This was apparently acceptable, and the same practice is followed in
other Prologs. I see no reason why it would not work for Erlang,
where _1 is a perfectly good variable.
> So would variables
> with names in other scripts be forced to start with an uppercase latin
> letter? We might just as well have them start with '§' or something,
> and drop the capitalization rule.
It is _already_ the case that Erlang variables are not forced to
start with an uppercase latin letter, but may start with "_".
(The section sign is not allowed in Unicode identifiers.)
Having Latin, Greek, Cryllic, and Armenian scripts already covers a
lot of languages.
Here I am in New Zealand. There are two official languages in this country.
English isn't actually one of them, although it is in practice the language
of government, commerce, and practically everything. One of the two
official languages is New Zealand Sign Language. The other is Māori. Note
the little bar over the "a"? It's called a macron. And a-with-macron is
not a Latin-1 character. The city I'm living in has the name Dunedin in
English and Ōtepoti in Māori. (Note the macron on the "O".) The organisation
I work for is the University of Otago/Te Whare Wānanga o Otāgo. Notice a
pattern? Do I look forward to being able to tell those of my students who
are Māori that it is now possible for them to use words of their own
language as Erlang? You bet. Did I mention that although the language of
_instruction_ in this University is English, by official decree students may
submit assignments and answers to examination questions in Māori? If I ask
them to write programs in Erlang (which I did last year and will again next
year), am I actually _allowed_ to do this if they cannot use Māori words as
freely as English ones? I'd rather not find out, thanks. I'd definitely
rather not be told to require C, C++, Java, or Ada, which _do_ allow
non-Latin-1 letters in identifiers.
Unicode Standard Annex #31 (UAX 31),
'Unicode identifier and Pattern Syntax',
http://www.unicode.org/reports/tr31/
says how to handle identifiers in Unicode.

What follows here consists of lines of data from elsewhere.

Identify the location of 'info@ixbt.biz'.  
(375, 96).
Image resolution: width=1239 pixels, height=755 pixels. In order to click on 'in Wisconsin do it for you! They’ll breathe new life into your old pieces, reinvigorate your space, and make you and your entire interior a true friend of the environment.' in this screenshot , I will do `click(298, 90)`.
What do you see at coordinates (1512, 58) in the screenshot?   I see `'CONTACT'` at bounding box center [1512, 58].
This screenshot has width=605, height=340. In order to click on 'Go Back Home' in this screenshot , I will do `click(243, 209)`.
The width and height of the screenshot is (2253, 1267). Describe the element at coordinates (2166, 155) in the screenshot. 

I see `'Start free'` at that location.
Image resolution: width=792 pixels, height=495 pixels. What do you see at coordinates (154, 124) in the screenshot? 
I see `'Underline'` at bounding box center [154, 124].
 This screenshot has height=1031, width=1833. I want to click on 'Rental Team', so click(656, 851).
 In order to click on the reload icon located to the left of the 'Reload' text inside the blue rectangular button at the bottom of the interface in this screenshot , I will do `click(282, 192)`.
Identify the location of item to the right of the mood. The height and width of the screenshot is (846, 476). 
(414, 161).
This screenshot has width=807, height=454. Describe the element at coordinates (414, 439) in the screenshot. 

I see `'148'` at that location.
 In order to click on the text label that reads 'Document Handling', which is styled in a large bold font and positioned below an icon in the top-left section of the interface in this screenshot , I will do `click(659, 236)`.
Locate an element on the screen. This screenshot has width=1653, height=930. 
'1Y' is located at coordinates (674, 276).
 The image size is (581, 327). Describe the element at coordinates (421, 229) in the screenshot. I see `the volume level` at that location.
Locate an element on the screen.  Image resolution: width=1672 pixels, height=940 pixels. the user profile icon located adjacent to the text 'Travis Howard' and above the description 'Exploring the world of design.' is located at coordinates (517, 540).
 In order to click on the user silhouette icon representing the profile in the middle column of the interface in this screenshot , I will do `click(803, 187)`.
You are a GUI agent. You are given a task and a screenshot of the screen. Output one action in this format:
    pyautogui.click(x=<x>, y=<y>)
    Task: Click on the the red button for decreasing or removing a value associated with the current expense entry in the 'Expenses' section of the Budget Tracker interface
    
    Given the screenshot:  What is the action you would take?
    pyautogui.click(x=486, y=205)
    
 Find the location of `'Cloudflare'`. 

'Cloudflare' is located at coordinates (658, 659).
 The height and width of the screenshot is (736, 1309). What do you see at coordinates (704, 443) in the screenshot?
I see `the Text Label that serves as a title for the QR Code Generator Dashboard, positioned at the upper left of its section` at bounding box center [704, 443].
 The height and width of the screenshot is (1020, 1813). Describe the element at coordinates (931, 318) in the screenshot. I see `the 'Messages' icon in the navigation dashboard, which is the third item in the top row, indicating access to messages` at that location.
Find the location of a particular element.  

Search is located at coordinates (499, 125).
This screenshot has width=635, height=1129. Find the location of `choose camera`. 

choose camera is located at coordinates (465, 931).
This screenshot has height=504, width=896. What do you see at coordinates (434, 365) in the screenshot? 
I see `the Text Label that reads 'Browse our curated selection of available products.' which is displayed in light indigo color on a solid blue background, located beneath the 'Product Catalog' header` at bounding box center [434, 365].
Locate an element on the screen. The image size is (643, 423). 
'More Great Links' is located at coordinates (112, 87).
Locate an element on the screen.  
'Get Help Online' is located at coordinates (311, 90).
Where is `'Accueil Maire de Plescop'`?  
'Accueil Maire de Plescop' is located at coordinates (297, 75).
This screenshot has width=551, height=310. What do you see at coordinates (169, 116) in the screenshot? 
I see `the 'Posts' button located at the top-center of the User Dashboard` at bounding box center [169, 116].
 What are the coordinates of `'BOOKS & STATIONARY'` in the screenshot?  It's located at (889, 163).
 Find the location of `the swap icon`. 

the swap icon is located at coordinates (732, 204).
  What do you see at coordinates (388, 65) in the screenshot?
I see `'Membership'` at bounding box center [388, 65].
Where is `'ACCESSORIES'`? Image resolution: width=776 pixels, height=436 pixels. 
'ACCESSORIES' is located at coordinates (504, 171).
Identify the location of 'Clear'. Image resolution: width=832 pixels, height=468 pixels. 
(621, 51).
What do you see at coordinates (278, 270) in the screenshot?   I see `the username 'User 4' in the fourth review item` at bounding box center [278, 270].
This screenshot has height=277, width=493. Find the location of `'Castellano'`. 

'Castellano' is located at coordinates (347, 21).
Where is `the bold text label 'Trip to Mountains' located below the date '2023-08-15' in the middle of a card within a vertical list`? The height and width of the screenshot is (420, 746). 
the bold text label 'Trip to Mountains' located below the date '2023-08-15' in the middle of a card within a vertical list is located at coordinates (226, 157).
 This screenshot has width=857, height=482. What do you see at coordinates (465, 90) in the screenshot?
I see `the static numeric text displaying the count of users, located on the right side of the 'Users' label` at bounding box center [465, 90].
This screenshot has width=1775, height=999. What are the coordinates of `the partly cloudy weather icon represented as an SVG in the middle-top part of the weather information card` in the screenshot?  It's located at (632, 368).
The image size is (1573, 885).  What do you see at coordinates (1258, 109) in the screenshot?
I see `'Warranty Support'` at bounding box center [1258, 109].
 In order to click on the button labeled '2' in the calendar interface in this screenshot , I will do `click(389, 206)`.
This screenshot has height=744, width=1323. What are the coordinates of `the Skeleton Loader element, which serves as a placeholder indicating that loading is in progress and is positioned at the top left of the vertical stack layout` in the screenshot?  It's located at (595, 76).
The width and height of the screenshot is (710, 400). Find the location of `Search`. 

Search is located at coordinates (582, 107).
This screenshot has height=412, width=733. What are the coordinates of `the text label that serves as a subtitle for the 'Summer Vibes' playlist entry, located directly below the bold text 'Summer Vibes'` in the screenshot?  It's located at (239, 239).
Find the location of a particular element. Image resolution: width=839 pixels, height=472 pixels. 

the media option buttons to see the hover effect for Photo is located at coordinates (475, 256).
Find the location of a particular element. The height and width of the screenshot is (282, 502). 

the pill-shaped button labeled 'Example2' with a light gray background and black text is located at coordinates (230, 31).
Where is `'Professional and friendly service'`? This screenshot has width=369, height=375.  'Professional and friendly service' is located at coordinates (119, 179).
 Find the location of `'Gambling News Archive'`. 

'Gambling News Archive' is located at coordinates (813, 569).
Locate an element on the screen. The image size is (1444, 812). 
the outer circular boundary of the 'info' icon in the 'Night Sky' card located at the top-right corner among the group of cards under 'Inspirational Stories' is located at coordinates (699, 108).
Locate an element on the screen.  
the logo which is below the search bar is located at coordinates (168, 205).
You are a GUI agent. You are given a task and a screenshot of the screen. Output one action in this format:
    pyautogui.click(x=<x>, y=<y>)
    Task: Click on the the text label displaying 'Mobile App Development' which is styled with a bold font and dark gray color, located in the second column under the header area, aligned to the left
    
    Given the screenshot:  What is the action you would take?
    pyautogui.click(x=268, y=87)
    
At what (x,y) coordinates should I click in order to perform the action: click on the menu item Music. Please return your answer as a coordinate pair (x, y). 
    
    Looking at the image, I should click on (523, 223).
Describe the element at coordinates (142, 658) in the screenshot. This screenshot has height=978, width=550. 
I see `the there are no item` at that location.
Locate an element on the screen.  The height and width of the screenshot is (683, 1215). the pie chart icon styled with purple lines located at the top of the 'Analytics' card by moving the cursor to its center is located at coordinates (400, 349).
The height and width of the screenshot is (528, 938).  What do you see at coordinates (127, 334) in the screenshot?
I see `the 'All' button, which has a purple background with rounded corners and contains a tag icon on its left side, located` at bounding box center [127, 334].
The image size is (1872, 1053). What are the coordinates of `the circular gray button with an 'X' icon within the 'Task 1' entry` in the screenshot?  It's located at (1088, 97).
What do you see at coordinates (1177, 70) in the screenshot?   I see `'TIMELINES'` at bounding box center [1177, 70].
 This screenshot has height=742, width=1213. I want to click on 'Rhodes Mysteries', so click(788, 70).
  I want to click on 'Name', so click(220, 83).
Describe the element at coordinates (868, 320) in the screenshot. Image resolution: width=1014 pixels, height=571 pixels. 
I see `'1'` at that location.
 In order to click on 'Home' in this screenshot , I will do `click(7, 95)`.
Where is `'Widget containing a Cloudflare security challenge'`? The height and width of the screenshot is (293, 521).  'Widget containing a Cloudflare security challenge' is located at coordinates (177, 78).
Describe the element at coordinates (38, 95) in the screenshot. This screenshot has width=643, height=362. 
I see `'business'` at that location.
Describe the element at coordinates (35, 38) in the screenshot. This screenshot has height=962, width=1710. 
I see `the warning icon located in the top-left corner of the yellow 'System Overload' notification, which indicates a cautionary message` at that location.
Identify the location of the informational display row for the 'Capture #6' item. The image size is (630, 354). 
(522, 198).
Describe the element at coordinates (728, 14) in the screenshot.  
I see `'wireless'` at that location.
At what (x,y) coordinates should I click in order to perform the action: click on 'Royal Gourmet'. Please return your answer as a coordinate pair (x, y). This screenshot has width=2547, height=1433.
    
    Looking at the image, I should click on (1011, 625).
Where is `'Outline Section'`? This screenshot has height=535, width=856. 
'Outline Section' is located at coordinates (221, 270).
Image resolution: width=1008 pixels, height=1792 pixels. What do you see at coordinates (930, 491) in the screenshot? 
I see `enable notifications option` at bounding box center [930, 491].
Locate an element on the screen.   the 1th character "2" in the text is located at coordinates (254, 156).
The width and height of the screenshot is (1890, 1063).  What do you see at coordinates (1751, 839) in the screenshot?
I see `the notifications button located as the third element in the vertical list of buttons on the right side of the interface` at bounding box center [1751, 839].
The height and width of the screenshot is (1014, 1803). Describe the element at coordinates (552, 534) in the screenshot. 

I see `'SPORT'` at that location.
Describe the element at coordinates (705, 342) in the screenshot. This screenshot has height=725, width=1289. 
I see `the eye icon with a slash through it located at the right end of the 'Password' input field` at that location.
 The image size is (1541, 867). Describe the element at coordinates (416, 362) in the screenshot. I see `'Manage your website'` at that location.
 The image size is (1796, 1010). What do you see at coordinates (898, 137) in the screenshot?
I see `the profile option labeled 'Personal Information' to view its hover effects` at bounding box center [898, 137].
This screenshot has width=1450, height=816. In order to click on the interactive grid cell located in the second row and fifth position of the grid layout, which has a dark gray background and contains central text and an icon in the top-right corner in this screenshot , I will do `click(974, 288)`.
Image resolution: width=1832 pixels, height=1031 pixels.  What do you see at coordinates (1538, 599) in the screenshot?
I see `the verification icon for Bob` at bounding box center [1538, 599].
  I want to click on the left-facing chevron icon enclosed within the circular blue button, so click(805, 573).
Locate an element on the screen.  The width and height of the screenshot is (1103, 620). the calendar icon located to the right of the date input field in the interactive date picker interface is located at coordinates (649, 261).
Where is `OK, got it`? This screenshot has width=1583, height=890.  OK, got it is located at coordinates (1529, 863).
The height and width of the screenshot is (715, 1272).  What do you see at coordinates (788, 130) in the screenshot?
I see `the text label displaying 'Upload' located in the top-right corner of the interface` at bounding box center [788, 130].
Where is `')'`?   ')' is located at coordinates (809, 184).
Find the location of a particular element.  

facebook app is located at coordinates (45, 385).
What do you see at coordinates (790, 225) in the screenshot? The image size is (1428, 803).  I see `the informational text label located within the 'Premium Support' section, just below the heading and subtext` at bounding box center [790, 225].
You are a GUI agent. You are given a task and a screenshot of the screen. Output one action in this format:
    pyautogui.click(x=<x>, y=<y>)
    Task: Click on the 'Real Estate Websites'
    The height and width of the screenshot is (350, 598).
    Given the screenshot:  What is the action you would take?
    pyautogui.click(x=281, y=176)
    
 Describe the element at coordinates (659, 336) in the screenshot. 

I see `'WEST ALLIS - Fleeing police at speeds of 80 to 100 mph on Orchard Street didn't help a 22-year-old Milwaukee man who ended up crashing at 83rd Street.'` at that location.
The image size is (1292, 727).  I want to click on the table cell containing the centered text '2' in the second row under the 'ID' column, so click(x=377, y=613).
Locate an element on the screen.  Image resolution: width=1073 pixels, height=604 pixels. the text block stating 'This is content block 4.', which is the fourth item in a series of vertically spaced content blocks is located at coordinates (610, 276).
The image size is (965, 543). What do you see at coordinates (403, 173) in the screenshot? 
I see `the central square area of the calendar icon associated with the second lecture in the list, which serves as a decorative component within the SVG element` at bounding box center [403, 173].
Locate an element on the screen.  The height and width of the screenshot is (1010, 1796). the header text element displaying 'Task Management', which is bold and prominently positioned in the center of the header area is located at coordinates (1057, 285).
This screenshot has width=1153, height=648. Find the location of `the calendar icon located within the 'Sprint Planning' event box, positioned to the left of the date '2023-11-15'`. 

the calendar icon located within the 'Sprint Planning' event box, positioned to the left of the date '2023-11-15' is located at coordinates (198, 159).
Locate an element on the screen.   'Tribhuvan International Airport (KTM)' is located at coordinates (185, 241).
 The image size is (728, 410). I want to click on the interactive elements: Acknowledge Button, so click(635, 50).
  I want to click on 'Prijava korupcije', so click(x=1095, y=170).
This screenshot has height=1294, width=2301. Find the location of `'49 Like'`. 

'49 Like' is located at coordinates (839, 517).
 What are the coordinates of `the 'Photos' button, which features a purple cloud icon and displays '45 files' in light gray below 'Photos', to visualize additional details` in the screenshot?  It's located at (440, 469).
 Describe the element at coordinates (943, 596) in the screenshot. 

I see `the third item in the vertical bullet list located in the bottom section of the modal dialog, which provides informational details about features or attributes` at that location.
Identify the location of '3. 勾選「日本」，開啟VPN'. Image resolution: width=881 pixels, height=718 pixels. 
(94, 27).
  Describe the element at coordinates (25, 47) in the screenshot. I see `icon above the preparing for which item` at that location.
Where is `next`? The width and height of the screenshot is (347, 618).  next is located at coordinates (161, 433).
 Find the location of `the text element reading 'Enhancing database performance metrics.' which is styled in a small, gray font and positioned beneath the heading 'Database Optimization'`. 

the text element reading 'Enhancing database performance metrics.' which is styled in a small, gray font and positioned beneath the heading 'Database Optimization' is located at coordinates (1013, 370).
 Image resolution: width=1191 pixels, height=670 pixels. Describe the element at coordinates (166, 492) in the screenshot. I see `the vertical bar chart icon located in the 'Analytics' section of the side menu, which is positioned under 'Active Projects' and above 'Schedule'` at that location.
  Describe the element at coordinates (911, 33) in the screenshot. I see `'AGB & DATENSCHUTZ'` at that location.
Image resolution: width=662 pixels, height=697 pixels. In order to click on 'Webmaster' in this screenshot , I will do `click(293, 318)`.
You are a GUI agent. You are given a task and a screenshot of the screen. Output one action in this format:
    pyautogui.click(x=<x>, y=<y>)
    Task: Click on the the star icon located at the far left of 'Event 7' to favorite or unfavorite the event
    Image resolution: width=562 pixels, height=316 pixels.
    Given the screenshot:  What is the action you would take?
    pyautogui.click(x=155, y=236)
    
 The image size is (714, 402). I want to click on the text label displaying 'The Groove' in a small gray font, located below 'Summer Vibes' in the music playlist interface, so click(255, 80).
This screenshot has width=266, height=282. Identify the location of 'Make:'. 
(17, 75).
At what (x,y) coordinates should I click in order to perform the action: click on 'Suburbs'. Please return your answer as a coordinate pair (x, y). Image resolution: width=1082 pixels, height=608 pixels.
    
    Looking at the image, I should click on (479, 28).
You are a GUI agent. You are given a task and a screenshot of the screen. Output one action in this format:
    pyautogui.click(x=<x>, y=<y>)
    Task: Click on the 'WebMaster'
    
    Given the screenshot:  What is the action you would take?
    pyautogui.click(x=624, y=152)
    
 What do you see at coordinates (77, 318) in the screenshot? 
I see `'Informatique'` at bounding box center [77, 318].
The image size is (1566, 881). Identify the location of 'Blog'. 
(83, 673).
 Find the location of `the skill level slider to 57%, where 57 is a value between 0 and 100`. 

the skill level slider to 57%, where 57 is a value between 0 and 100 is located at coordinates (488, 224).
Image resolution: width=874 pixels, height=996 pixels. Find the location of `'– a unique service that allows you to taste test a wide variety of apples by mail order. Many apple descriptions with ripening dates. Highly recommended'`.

In particular, Coptic, Deseret, and Glagolitic are in table 4:
"candidate characters for exclusion from identifiers".
Section 5 recommends NFC for case-sensitive identifiers.
_ is not an ID_Start character, but if C can have that extension, so can we.
As for '§', SECTION SIGN is _not_ allowed in identifiers.
Ada 2012 identifier syntax (section 2.3) is closely based on Unicode
(technically, on ISO 10646). Let's see what they say:
identifier ::= identifier_start {identifier_start | identifier_extend}
identifier_start ::= letter_uppercase | letter_lowercase |
letter_titlecase | letter_modifier |
letter_other| number_letter
identifier_extend ::= mark_non_spacing | mark_spacing_combining |
number_decimal | punctuation_connector
An identifier shall not contain two consecutive characters in
category punctuation_connector or end with a character in that category.
Ada's restrictions on underscores (the one Latin-1 character that is a
punctuation_connector) have always been idiosyncratic. This is otherwise
pretty close to what UAX31 says.
Ada is case-insensitive, so they don't greatly care about which letters
are upper+title-case and which are not. So adapt the rules like this:
unquoted_atom ::= atom_start identifier_continuation*
atom_start ::= letter_lowercase | letter_modifier | letter_other |
number_letter | "." % the last is Erlang-specific
variable ::= variable_start identifier_continuation*
variable_start ::= letter_uppercase | letter_titlecase |
punctuation_connector % this includes "_" and some others
identifier_continuation ::= atom_start | variable_start |
number_decimal | mark_non_spacing | mark_spacing_combining |
| "@" % this is Erlang-specific
> My guess is that atoms will be allowed to contain unicode just so that
> atom_to_list and list_to_atom can still be used, but usage of such
> atoms in source code will be discouraged because these will have to be
> written as quoted.
Why _should_ Unicode identifiers that would be legal identifiers in Ada
but do not begin with an upper case letter, title case letter, or
connector punctuation mark require quoting? You might as well require
atoms containing the letter 'z' to be quoted.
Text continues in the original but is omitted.